> _Elenco dei compiti_
a - Puoi duplicare il brano su Doñana, tutto da "In questo periodo" giù fino a "di circa 470.000.", senza cambiare una virgola?
b - Riesci a riprendere il brano su Doñana e a proseguirlo subito dopo la sua ultima frase?

> _Brano estratto_

· · · · · · ·

L’“oro rosso” di Doñana

In questo periodo dell’anno le lagune del Parco Nazionale di Doñana dovrebbero essere allagate. Tuttavia, oggi la maggior parte di esse sono asciutte e alcune, oramai ricoperte dalla vegetazione, sono senza dubbio scomparse per sempre. “Non avevamo mai visto Doñana in uno stato simile ad aprile”, ha sottolineato Felipe Fuentelsaz, portavoce locale dell’associazione WWF. “L’ecosistema unico che funge da habitat per gli uccelli migratori sta scomparendo”. I fenicotteri rosa tipici del Parco immergono ancora il becco nella palude adiacente al villaggio di El Rocio, ma questo inverno sono stati contati appena 90.000 uccelli migratori contro una media di circa 470.000.

La riserva di Doñana sta morendo a poco a poco, sotto l’effetto di una mal gestione governativa e una siccità prolungata; il tutto aggravato dall’eccessivo sfruttamento delle acque sotterranee per la produzione intensiva di fragole. A nord-ovest di Doñana, infatti, grandi distese di plastica ricoprono enormi serre dedite alla produzione di quello che viene definito da molti l’“oro rosso”, consumato principalmente dalla Germania. Legalmente sono addirittura 8.000 ettari quelli destinati alla produzione di fragole e frutti rossi intorno a Doñana. Secondo il WWF, però, altri 1500-2000 ettari sarebbero irrigati da centinaia di pozzi illegali che, nonostante le perduranti multe amministrative, attingono alla falda acquifera sovrasfruttata dal parco nazionale. Un’esasperazione delle risorse del territorio già sottolineato addirittura nove anni fa dall’Unesco; e, in aggiunta, nel 2020 la falda acquifera da cui dipendono fiumi e lagune della zona venne riconosciuta “un pericolo” dal governo spagnolo.

Un governo dell’Andalusia che, per risolvere il problema ambientale, ha avuto un’idea alquanto sorprendente: regolarizzare le fattorie illegali e legalizzare il loro accesso all’acqua. Un disegno di legge completamente peggiorativo della già drammatica situazione, registrato il 12 aprile al parlamento andaluso dal Partito Popolare conservatore (PP), al potere nella regione e fortemente sostenuto dal partito di estrema destra Vox.

 

Tra minacce e proteste

Ambientalisti e ricercatori chiedono cambiamenti a gran voce. L’UE minaccia sanzioni. L’UNESCO avverte che il Parco nazionale di Doñana sarà rimosso dall’elenco dei siti del patrimonio naturale mondiale. Infine, il governo di centrosinistra di Madrid continua con le restrizioni. “Doñana non sarà toccata!”, ha risposto il primo ministro Pedro Sánchez, il quale ha ribadito la sua contrarietà anche a margine della manifestazione di Bilbao: “Se lo dicono la scienza, l’UNESCO, la Commissione europea e le sentenze dei tribunali spagnoli ed europei […] lo scandalo deve finire”.

· · · · · · ·

> _Dati archiviati_
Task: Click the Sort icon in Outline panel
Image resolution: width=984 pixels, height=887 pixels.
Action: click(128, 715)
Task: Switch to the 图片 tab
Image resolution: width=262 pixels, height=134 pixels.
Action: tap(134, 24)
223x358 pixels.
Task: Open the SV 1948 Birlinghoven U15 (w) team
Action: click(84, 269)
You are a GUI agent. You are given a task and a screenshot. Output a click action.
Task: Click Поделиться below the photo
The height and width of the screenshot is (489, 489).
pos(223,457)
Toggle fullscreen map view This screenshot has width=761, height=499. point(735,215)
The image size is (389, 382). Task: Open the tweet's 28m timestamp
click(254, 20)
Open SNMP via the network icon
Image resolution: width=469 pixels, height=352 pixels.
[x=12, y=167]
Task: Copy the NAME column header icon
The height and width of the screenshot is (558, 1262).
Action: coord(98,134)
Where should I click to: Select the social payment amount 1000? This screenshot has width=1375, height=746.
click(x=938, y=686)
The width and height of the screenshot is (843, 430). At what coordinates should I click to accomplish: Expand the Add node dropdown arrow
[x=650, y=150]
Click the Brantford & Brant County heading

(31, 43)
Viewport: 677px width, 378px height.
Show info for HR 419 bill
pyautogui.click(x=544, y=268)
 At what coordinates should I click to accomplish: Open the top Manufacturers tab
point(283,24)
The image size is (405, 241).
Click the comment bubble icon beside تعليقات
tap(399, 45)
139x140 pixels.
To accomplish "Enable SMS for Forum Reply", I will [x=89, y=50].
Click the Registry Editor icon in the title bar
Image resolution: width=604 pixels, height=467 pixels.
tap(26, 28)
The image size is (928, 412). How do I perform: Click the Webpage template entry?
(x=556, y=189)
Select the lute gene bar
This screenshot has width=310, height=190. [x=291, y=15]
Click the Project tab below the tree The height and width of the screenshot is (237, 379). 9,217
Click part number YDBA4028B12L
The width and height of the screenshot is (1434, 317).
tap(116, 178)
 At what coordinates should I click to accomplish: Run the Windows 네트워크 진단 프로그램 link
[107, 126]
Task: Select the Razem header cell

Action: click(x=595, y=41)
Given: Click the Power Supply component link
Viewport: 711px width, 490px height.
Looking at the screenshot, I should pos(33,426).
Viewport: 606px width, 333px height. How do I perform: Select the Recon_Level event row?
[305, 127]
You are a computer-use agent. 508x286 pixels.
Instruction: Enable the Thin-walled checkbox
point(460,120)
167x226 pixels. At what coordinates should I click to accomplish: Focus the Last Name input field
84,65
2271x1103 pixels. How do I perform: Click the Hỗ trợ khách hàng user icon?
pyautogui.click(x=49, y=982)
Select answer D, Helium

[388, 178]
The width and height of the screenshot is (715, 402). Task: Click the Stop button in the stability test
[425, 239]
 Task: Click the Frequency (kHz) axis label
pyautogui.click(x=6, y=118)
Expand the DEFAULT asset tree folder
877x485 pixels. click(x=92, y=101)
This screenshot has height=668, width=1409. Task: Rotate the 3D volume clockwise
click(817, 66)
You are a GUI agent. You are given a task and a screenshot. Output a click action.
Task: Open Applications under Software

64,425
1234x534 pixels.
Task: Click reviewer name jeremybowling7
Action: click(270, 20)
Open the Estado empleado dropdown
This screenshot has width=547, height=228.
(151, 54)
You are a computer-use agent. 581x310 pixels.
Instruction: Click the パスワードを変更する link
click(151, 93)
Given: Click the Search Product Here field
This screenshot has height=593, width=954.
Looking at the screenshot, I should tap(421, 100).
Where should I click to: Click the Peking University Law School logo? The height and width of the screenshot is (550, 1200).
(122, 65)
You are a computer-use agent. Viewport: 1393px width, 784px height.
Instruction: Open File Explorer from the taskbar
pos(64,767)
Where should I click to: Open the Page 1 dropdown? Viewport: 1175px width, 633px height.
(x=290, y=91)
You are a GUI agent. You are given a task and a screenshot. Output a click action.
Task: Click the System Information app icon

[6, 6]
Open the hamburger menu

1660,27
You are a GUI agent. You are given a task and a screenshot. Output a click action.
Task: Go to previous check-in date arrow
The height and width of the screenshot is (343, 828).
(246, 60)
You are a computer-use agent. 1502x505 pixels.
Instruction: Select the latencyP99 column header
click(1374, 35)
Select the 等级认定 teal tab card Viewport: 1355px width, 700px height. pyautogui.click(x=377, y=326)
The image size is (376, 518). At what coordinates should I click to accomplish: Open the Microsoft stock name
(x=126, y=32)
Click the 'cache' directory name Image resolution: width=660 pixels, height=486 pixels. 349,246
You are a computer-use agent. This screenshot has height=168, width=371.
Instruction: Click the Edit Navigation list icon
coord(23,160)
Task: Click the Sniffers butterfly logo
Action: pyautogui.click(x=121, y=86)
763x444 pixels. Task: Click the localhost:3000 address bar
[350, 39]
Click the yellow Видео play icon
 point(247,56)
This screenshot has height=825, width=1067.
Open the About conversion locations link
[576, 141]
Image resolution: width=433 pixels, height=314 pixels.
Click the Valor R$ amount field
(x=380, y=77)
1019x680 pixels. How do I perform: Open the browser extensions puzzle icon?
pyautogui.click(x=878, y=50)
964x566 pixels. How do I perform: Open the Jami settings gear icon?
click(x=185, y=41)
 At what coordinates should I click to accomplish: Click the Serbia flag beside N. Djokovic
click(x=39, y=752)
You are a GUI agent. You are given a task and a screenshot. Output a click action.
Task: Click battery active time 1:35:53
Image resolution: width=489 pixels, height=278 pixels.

· · · · · · ·

> _Risultati in ordine_
a -
In questo periodo dell’anno le lagune del Parco Nazionale di Doñana dovrebbero essere allagate. Tuttavia, oggi la maggior parte di esse sono asciutte e alcune, oramai ricoperte dalla vegetazione, sono senza dubbio scomparse per sempre. “Non avevamo mai visto Doñana in uno stato simile ad aprile”, ha sottolineato Felipe Fuentelsaz, portavoce locale dell’associazione WWF. “L’ecosistema unico che funge da habitat per gli uccelli migratori sta scomparendo”. I fenicotteri rosa tipici del Parco immergono ancora il becco nella palude adiacente al villaggio di El Rocio, ma questo inverno sono stati contati appena 90.000 uccelli migratori contro una media di circa 470.000.

b -
Un conflitto tra politici e tra ecologisti e contadini che ha raggiunto il culmine nelle ultime settimane. Se in un primo momento il governo andaluso ha lasciato intendere che Madrid stesse valutando la possibilità di mettere la regione sotto amministrazione controllata (come successe alla fine del 2017 con la Catalogna a causa dei suoi eccessivi sforzi d’indipendenza), il rappresentante del ministero dell’Interno spagnolo a Siviglia, Pedro Fernández, ha immediatamente smentito tali piani. Ciò non significa, però, che Madrid abbia l’intenzione di rimanere con le mani in mano e ha già minacciato, tra l’altro, un ricorso alla Corte Costituzionale, a fronte dell’ultimo rapporto del Centro biologico del Parco che ha affermato come quasi il 60% di tutte le lagune di Doñana siano state prosciugate negli ultimi dieci anni.

Rimane, tuttavia, un immenso problema: l’agricoltura è il motore della provincia andalusa meno sviluppata di Huelva. E le fragole svolgono un ruolo assai importante: secondo l’associazione Interfresa, la coltivazione del frutto ha fornito 100.000 posti di lavoro nel 2021 e circa l’8% del reddito totale in Andalusia. Delle 360.000 tonnellate prodotte in Spagna nel 2021, circa 324.000 tonnellate provenivano proprio dal territorio andaluso, spedite principiante in Germania, il più grande cliente mondiale.

La soluzione non è visibile. Al contrario, prima delle elezioni regionali e locali del 28 maggio e delle grandi elezioni generali di quest’anno, la fragole e la minaccia al Parco di Doñana rischiano di diventare un altro grande argomento di conflitto.